A partir de la rencontre
entre ses deux héroïnes écolières, Du vent dans mes mollets
prend le chemin d'une comédie
où prime le regard des enfants sur le monde. Mais la finesse du film
est de ne pas tomber dans le piège de la mièvrerie, en montrant
tout ce qu'il peut y avoir d'agressif et de cruel dans les jeux
d'enfants. Le charme du métrage est celui d'une fantaisie teintée
d'humour noir à double tranchant. Ainsi, tandis que Rachel et
Valérie rient aux éclats en mimant des ébats sexuels avec des
poupées, une de leurs camarades fond en larmes et les supplie en
vain d'arrêter. Loin de l'innocence, Du vent dans mes
mollets joue sur l'ambivalence
et les ruptures de ton : une poursuite burlesque entre une mère et
sa fille sur une musique entraînante peut s'achever sur une chute
brutale et douloureuse, et un silence pesant.
La
gravité qui sous-tend le film
trouve son expression la plus pleine dans la crise familiale
provoquée par la rencontre innocente entre les fillettes.
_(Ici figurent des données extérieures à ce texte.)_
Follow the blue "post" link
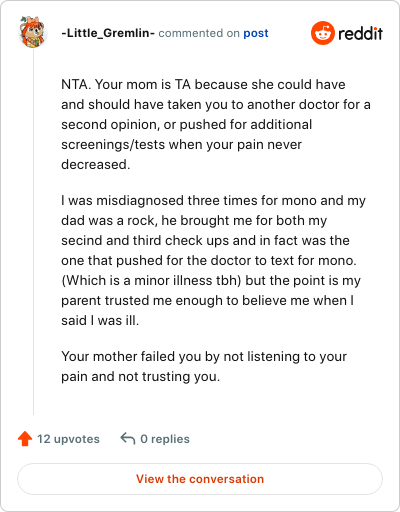 pyautogui.click(x=256, y=33)
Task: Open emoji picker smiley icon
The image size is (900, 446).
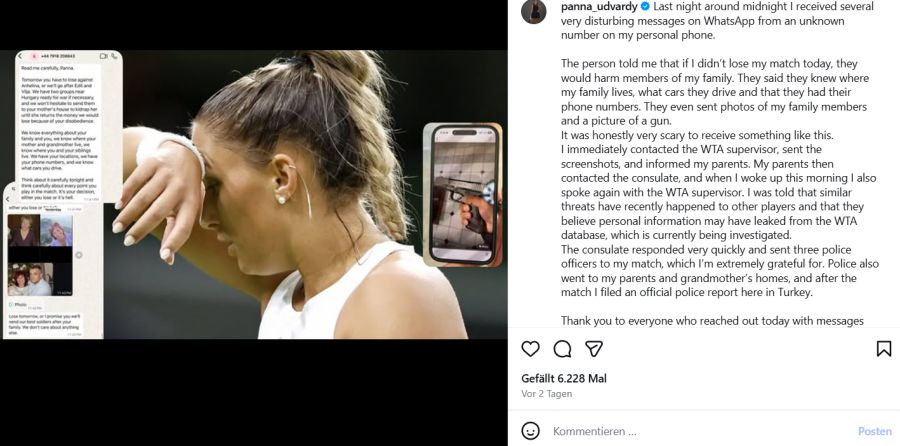Action: [531, 431]
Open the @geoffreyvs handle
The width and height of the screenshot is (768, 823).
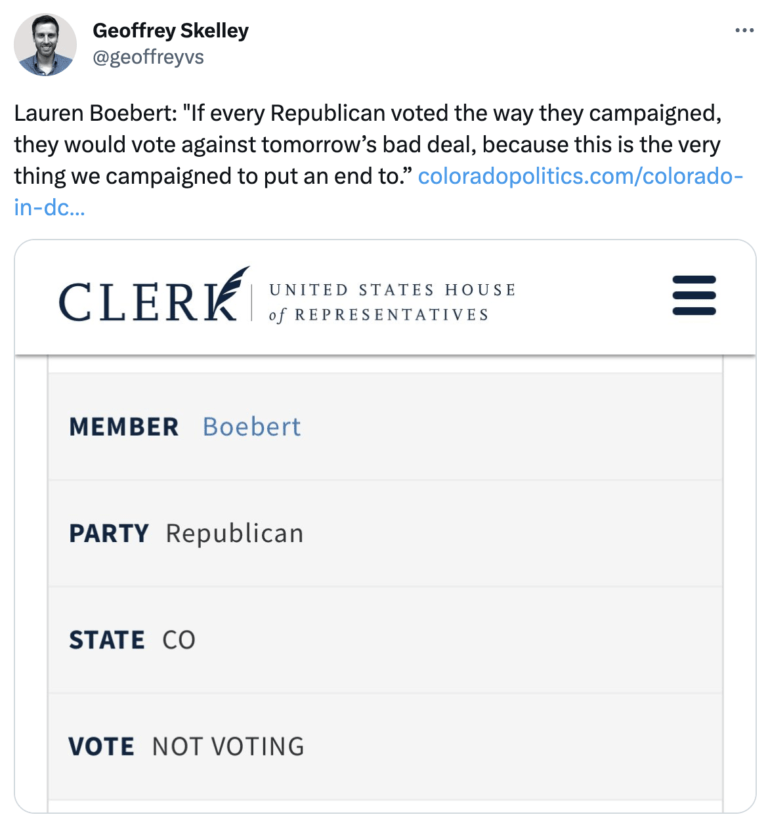[148, 57]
L'irruption de la mère célibataire de Valérie (Isabelle Carré)
met en effet à mal le cocon ordonné par la mère de Rachel.
Raphaëlle Moussafir, auteure du roman éponyme dont est adapté le
film et co-scénariste, s'est probablement inspirée de ses souvenirs
d'enfance mais la façon dont elle raconte avec Carine Tardieu les
relations qui se nouent entre les parents des jeunes héroïnes
témoigne à la fois d'une maturité et d'une absence de cynisme
rafraîchissante.
Enfin
Du vent dans mes mollets est
remarquable par une reconstitution d'époque soignée qui ne rentre
jamais en conflit avec le naturel bluffant de tous les interprètes.
Retrouver la trop rare Agnès Jaoui dans un rôle à la fois
burlesque et attendrissant est un véritable plaisir, Podalydès joue
avec bonheur de son détachement lunaire (déjà à l'œuvre dans le
fantastique Adieu Berthe ou l'enterrement de mémé)
et Isabelle Carré illumine chaque scène. Finement mis en scène, le
film offre dans son dernier tiers deux très belles séquences
musicales : entre la tension dramatique illustrée par une des
meilleures chansons de 1980 (non je ne vous dirai pas de laquelle il
s'agit) et la relecture burlesque de sa contemporaine Reality
(chanson de la Boum),
Carine Tardieu fait preuve d'une ambition formelle peu commune dans
le cinéma de divertissement français.